What apps do you have on your home screen?

Comments

  1. Mila says

    I love reading your posts about productivity as that’s something I’m working on too – now and forever!

    Just wondering – what are the benefits of having a Mac laptop AND and an iPad? I’ve got only a MacBook Pro and although I know that the iPad has many free + cheap apps that aren’t available for the laptop, I can’t help but think having two computers would just end up cluttering + confusing the heck out of me, and ultimately defeat the goal of productivity. For this reason, I prefer to keep it simple. However, I’m open to being convinced otherwise and would be interested to learn your perspective on the matter. 🙂

    • says

      This is a rather cool question, and one that I find very hard to answer. I’ve bought iPad, so I keep up with the technology and have something to write about. Over time I’ve found iPad so awesome, and on other times, sooo under delivering. I’ve had quite ambivalent feelings towards it. I’ve considered it a toy, until I fought through the barrier of touch typing, and since than I’ve started using it way more frequently.

      Initially, the idea was to separate the consumption and creation process. Laptop being the heavy lifter, and working environment, and iPad being social media / email / play. And it was like that for quite a while, and than I wanted to do more with my iPad. And decided to turn it into a productivity powerhouse as well. So iPad started becoming the device, that I am increasingly spending my time on.

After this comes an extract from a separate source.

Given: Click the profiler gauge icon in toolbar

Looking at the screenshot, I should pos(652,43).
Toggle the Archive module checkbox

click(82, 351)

      It’s an excellent ebook reader, to that extent, that I’ve forgot when was the last time I held the actual book. Retina display does the trick to my eyes, and makes it as good as I need it to. And now, fluff aside, that is the only thing I would miss, if you took my iPad away. Everything else would work for me, and I wouldn’t miss it. But the amount of books I have in it, and the quality of reading experience are unmatched. Lacking this would make me a sad Panda. I feel like I carry endless library in my hand.